Motorcycle owners invest big bucks in their rides and have reason to be concerned about the debate over the increase in ethanol content in gasoline from ten to fifteen percent.
The Energy Independence and Security Act
Cars and motorcycles have been running on E10 ethanol for a number of years now. E10 refers to the fuel blend that is 90 percent gasoline and 10 percent ethanol. But, to make sure their engines run properly with E10, motorcycle owners routinely use fuel additives to counteract the ill effects of ethanol.
However, the use of E15 (15% ethanol and 85% gasoline) gasoline is illegal in all engines except passenger cars. The development of the choice between both E10 and E15 gasoline is a result of the Clean Air Act of the early 1990s and the Energy Independence and Security Act (EISA) of 2007.
The reasons for these federal laws are twofold:
- To cut the release of greenhouse gas emissions from vehicles
- To lessen the United States’ reliance on foreign oil
E10 has been around for years now, but the spread of E15 has been slow, and only pumps called blender pumps may dispense E15 blended gas. They must be clearly labeled that the pump is for use in passenger cars only; the wording is, “Passenger vehicles only. Use in other vehicles, engines, and equipment may violate Federal law.”
Motorcycle Fuel Problems
Ethanol is, of course, alcohol. When alcohol is present in the fuel, metal parts in the fuel system corrode from the alcohol exposure. While fuel system additives can solve the metal corrosion problem, older fuel systems that may contain plastics, rubber, and other seal materials need the protection of a high-quality fuel additive for motorcycles, too.

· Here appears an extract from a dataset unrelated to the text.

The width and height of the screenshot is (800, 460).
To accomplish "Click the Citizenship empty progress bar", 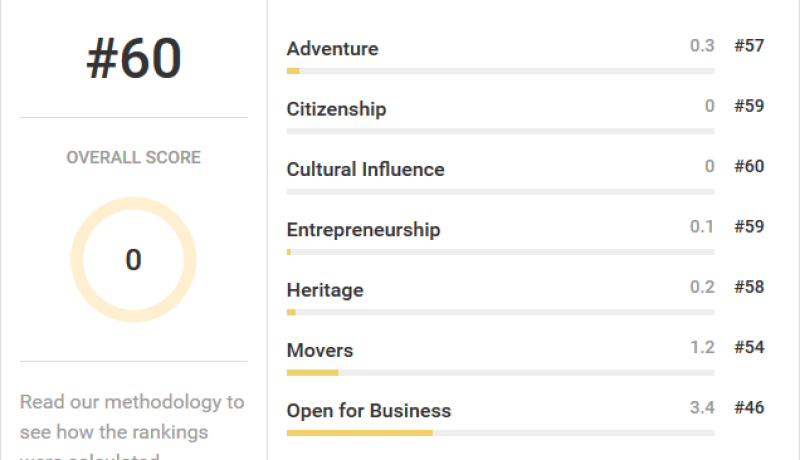I will tap(501, 131).
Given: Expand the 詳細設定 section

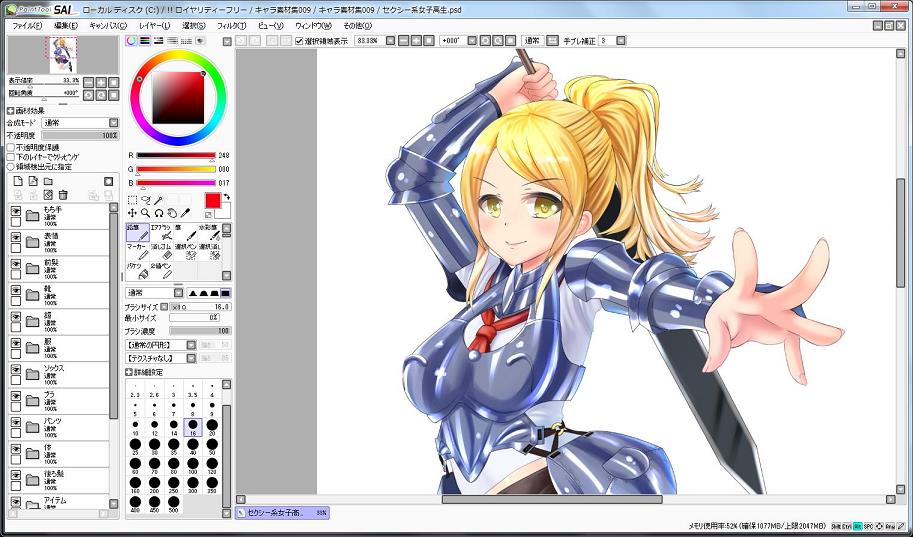Looking at the screenshot, I should click(x=130, y=370).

While alcohol causes corrosion on its own, ethanol also absorbs water from nearly every source, even the air. Once the water dissolves in motorcycle fuel tanks, it may cause the ethanol to separate from the fuel and settle to the bottom of the fuel tank. Should this occur and the water is drawn into the engine of the motorcycle, expect the bike to run lean, misfire, or even stop running altogether. The separation of gas and water is “phase separation” and the damage from it can cost a great deal of money.
Another problem with Ethanol in motorcycle fuel is ethanol lowers the BTU output when burned, compared to pure gasoline. This results in lower gas mileage as well as diminished performance. The use of a proper fuel additive should correct this problem as well
Other motorcycle fuel problems that additives can help resolve include:
- Inadequate octane value in the fuel
- Decreased fuel system and engine life
- Decreased life of gasoline
Choose the Right Motorcycle Fuel Additive
When choosing a motorcycle fuel additive, make sure it has no alcohol in it. Finding alcohol in motorcycle additives is common, as it is good at cleaning gunk and debris. However, it makes the problems associated with ethanol worse.
Quality fuel additives for your motorcycle should:
- Protect the fuel system and engine from corroding
- Keep gasoline fresh longer – extends gasoline shelf life
- Scrubs the entire fuel system clean
- Protects elastomers and adds lubricity
- Increase BTUs – improves mileage and performance
If you own a motorcycle, make sure you never inadvertently fill your gas tank with anything more than E10. Non-alcohol-based additives for motorcycles help prevent the problems that engines encounter from ethanol added to gasoline.
This post was published on January 31, 2014 and was updated on January 5, 2022.